(Saved entries)
*** Begin section ***

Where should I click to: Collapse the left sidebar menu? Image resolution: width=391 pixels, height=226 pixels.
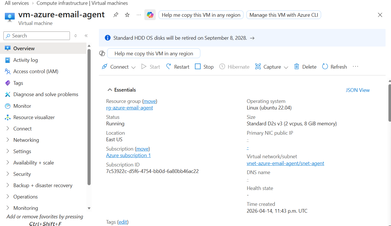(x=86, y=36)
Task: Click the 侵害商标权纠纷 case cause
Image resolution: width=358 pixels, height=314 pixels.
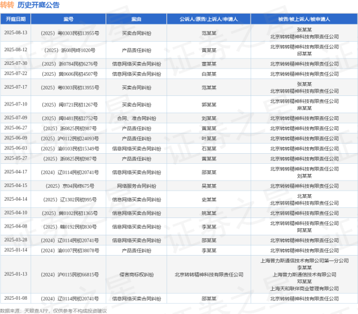Action: tap(137, 274)
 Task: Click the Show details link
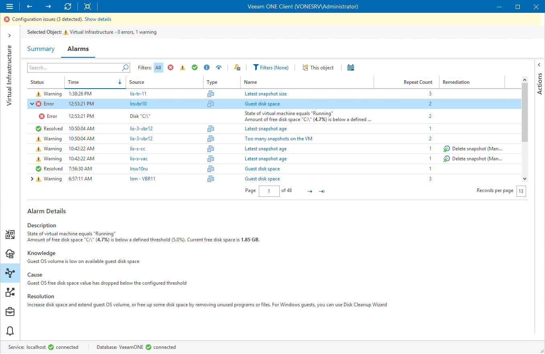click(98, 19)
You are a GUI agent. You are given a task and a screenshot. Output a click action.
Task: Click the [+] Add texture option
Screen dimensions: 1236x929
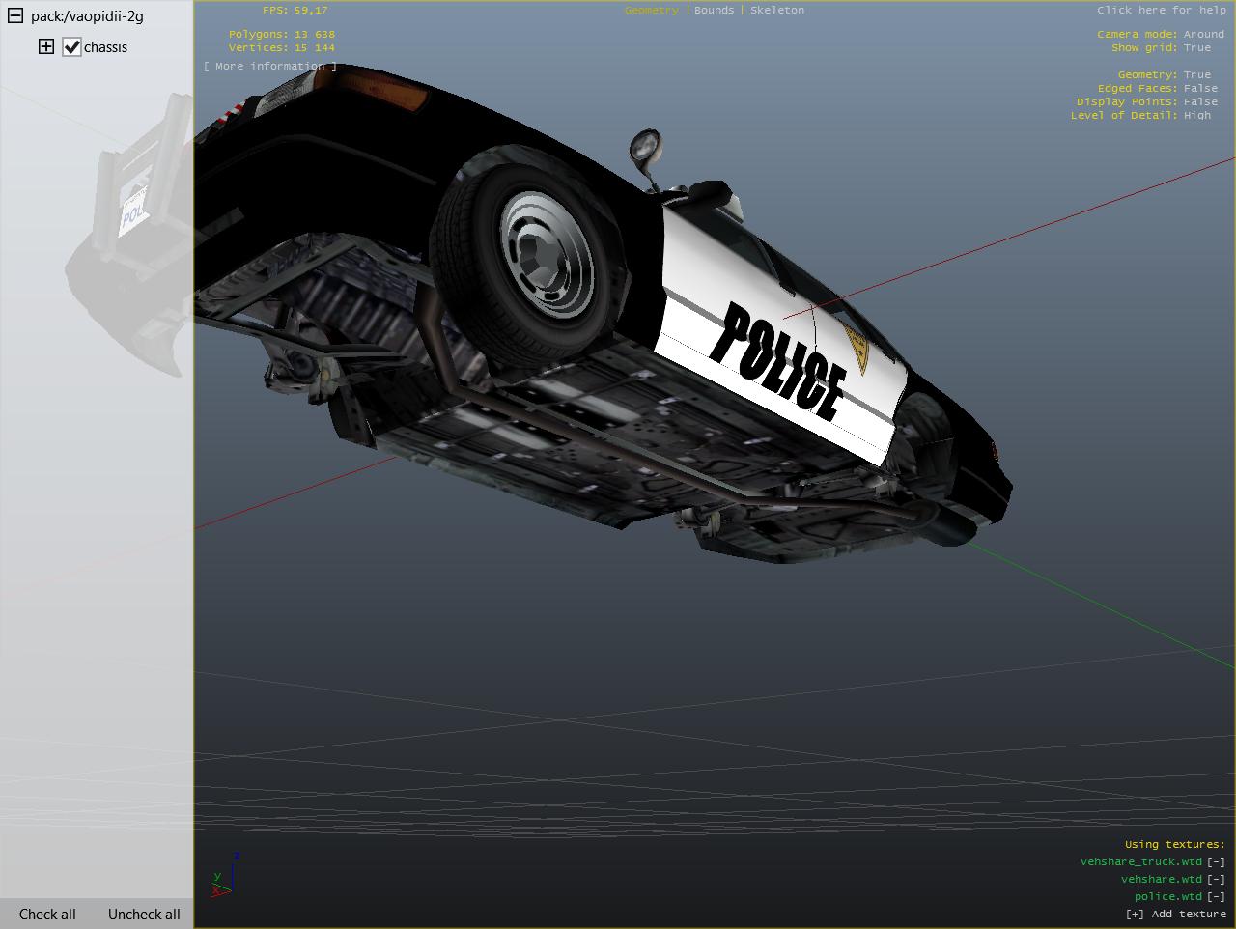point(1175,914)
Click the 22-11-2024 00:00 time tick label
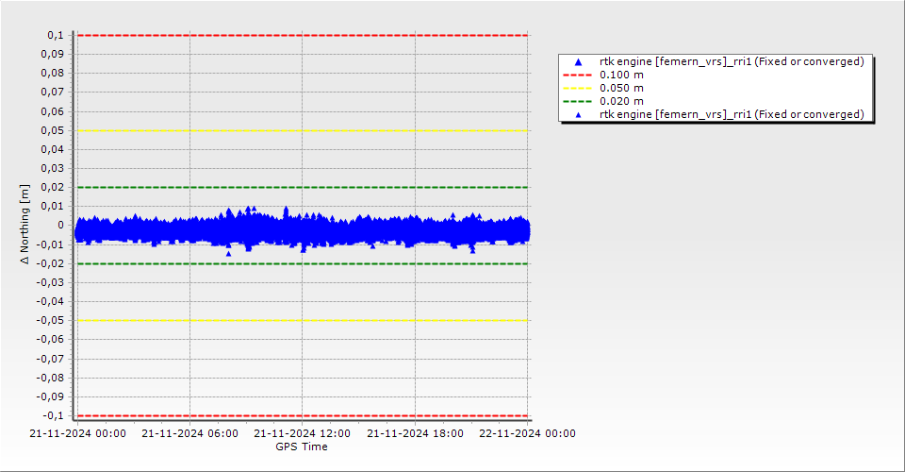This screenshot has width=905, height=472. tap(527, 434)
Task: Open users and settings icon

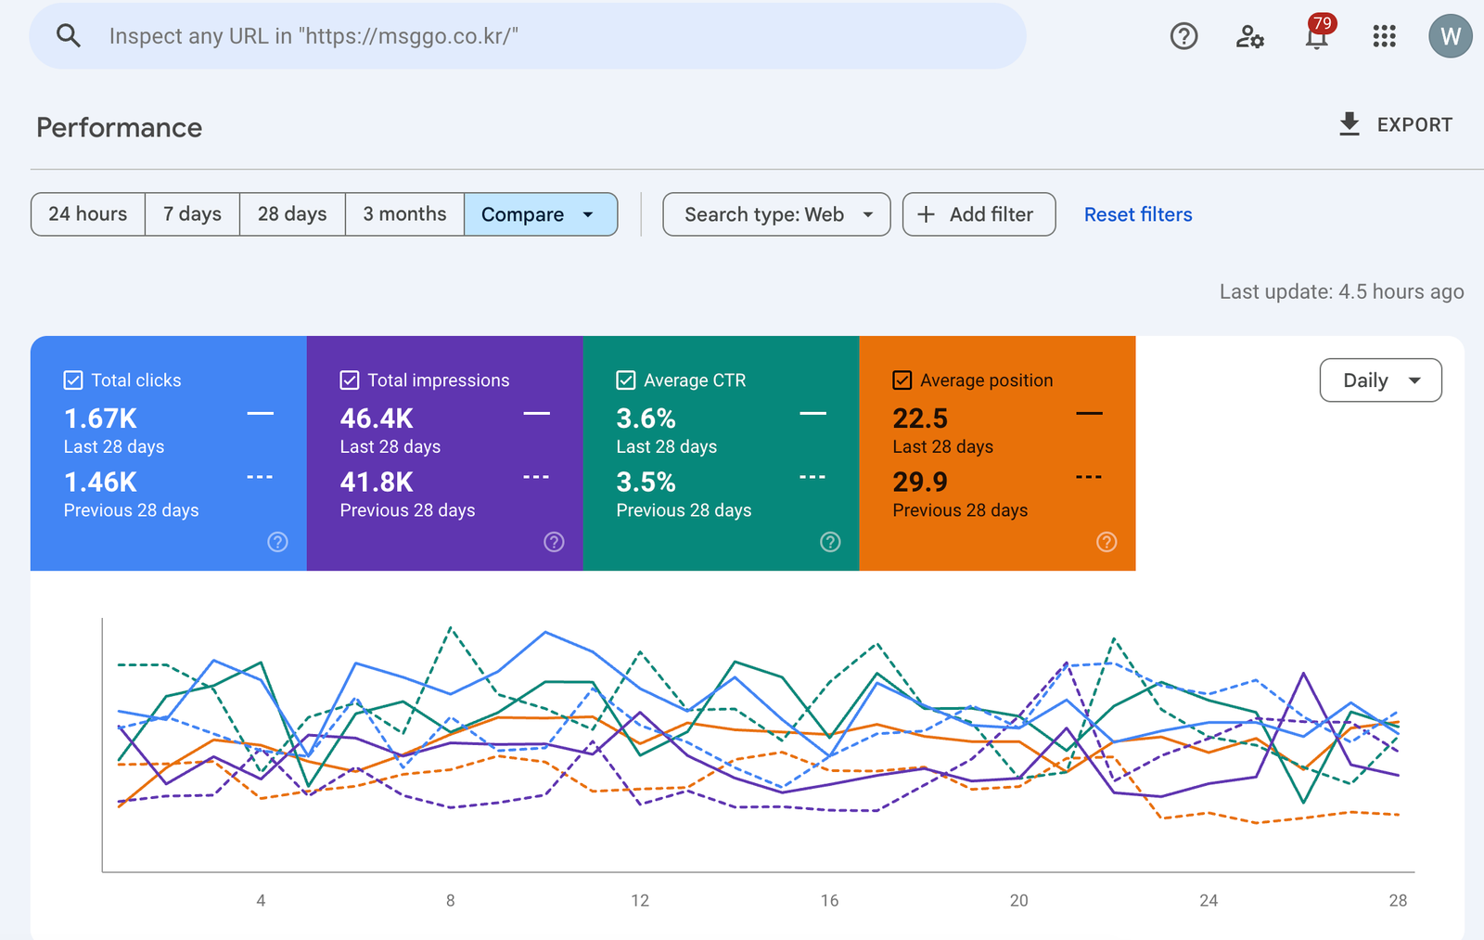Action: coord(1249,36)
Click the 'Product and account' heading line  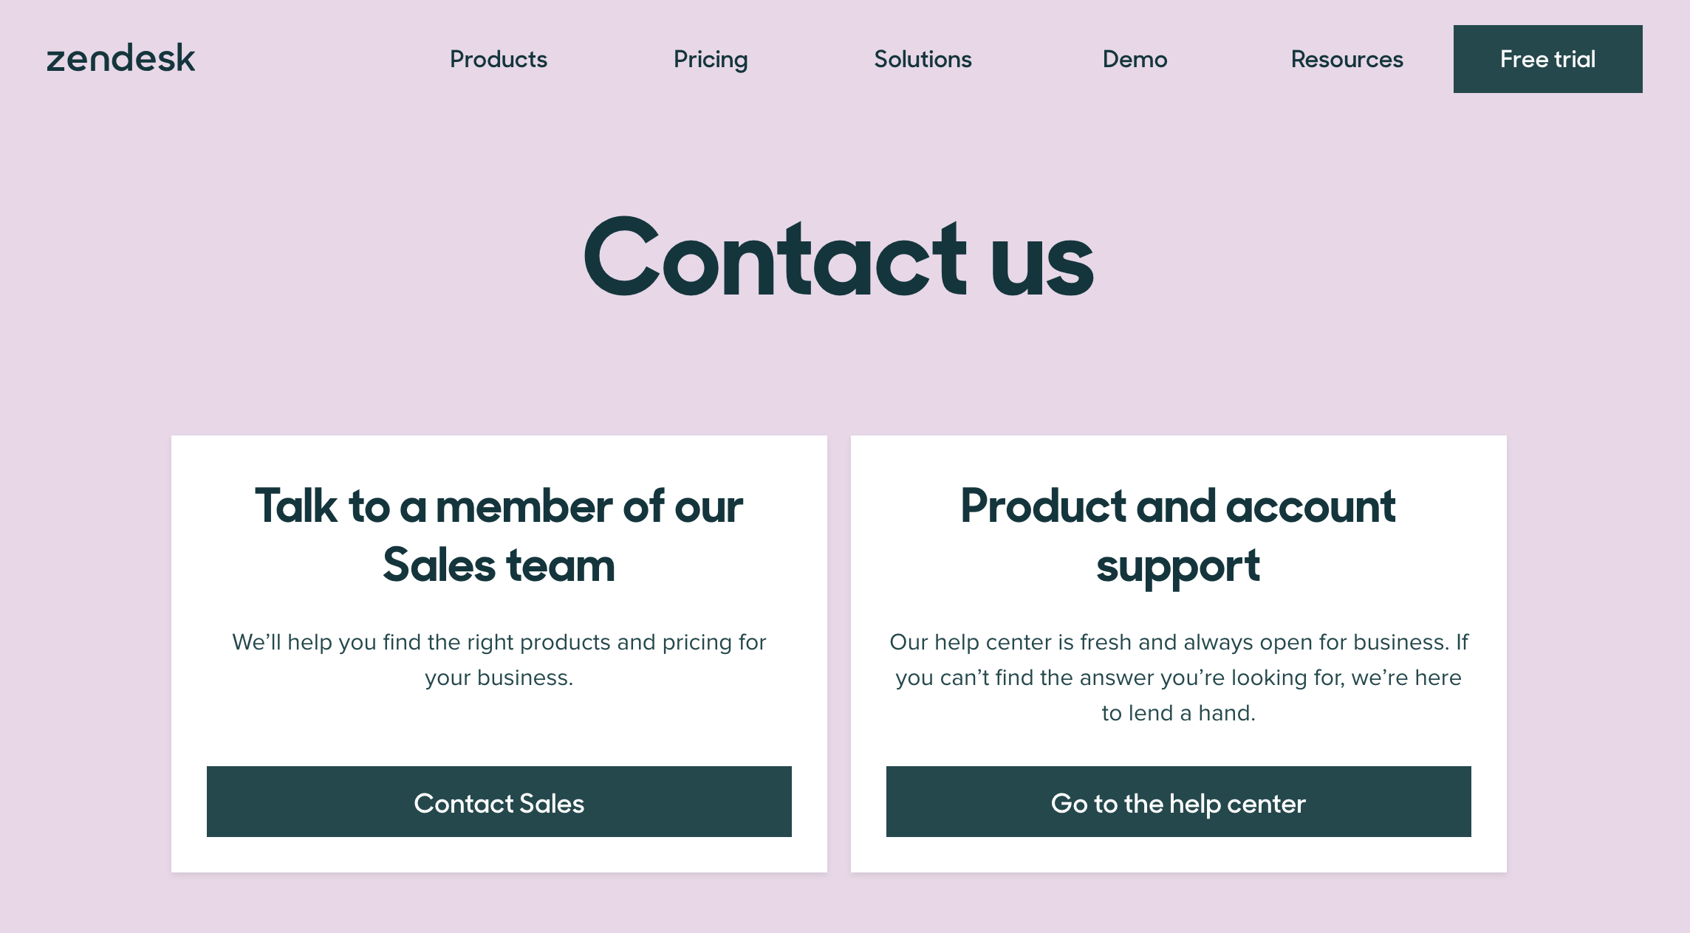point(1178,506)
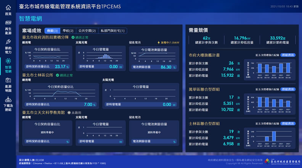
Task: Go to 首頁 home icon in sidebar
Action: (8, 8)
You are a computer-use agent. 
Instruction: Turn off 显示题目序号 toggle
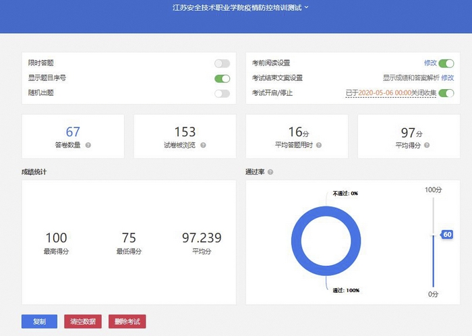[x=222, y=78]
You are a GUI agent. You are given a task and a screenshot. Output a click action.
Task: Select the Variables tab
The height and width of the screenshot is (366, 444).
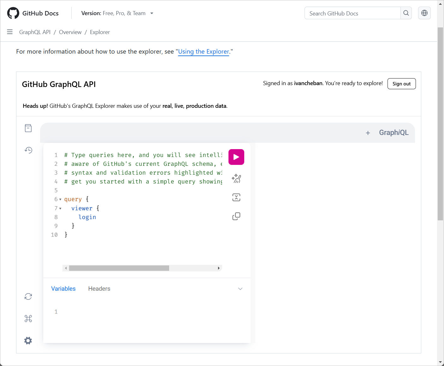point(63,289)
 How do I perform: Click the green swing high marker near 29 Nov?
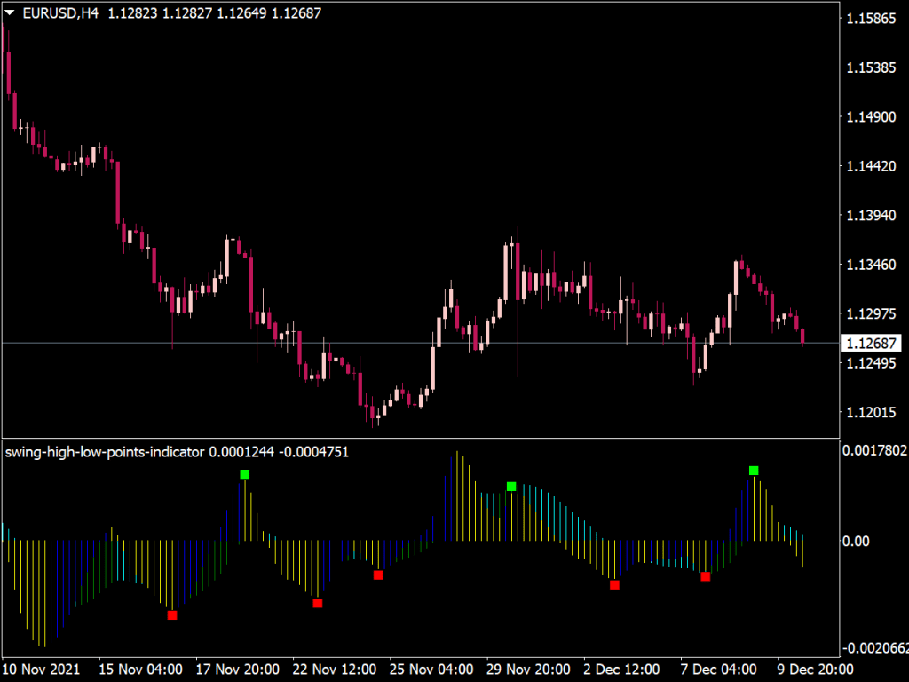(510, 487)
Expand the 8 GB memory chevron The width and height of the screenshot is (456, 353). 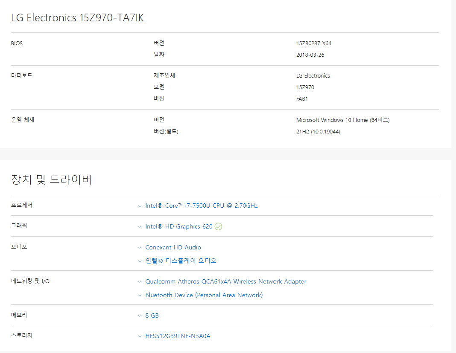pyautogui.click(x=140, y=316)
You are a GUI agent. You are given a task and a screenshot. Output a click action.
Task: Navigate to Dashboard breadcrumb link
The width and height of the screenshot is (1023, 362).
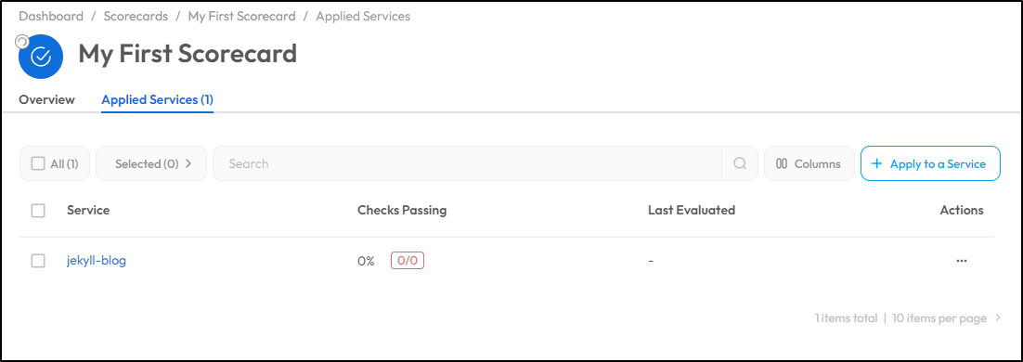pos(51,17)
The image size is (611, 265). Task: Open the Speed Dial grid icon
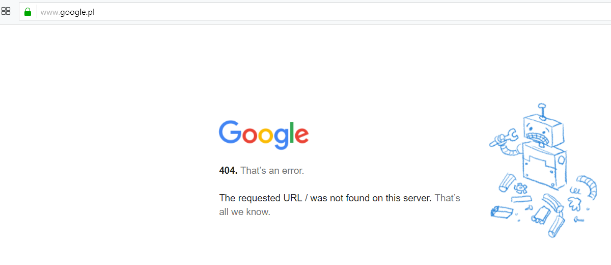6,11
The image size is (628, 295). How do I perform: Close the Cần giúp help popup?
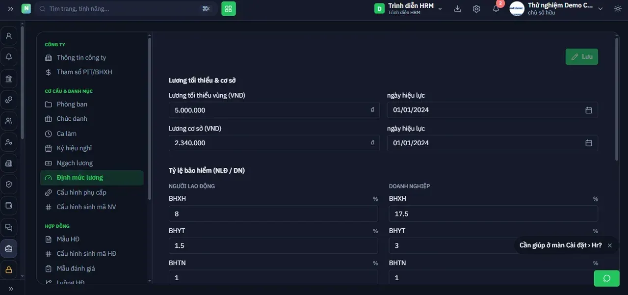point(610,245)
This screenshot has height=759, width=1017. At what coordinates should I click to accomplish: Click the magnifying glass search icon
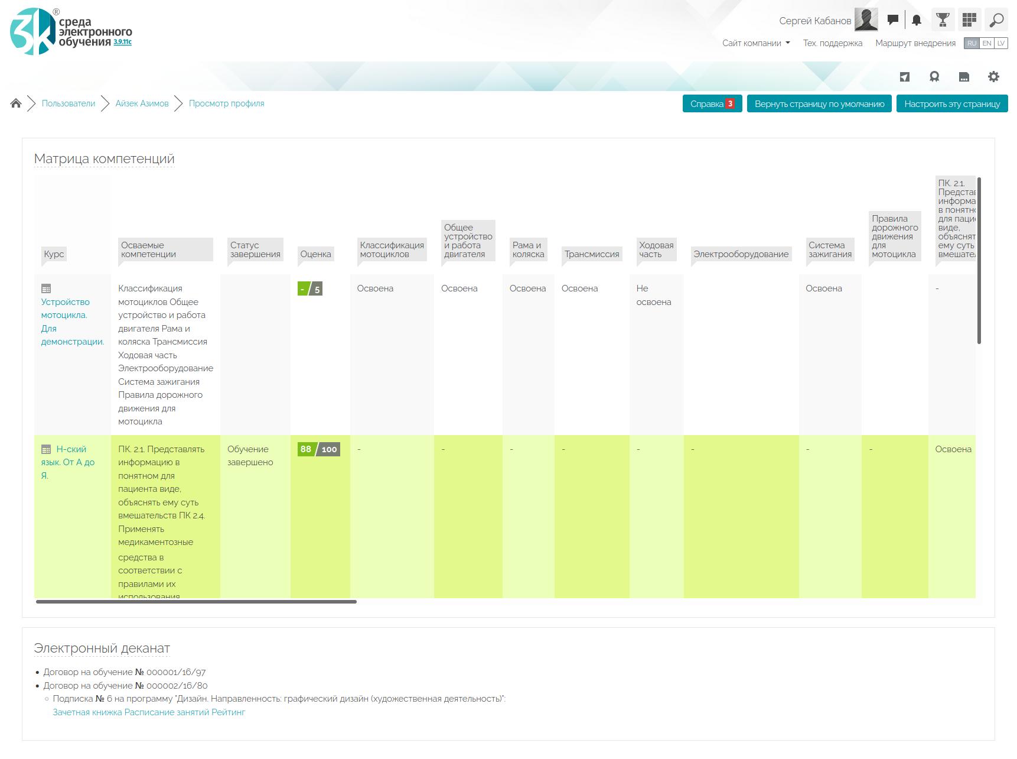click(x=996, y=20)
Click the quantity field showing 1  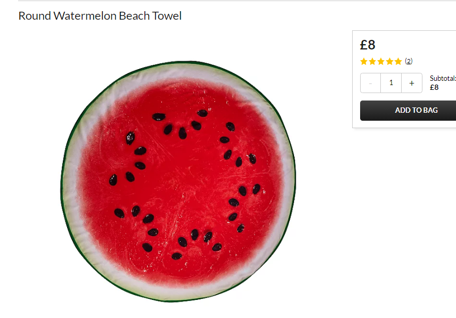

*** End section ***

◆ Directions for this task ◆
Please write out exactly the lines from the one containing "This screenshot has height=759, width=1017." through the last line of the records above, and leave out any pictures.

◆ Response to the exercise ◆
This screenshot has height=759, width=1017. At what coordinates should I click to accomplish: Click the magnifying glass search icon
click(x=996, y=20)
Click the quantity field showing 1  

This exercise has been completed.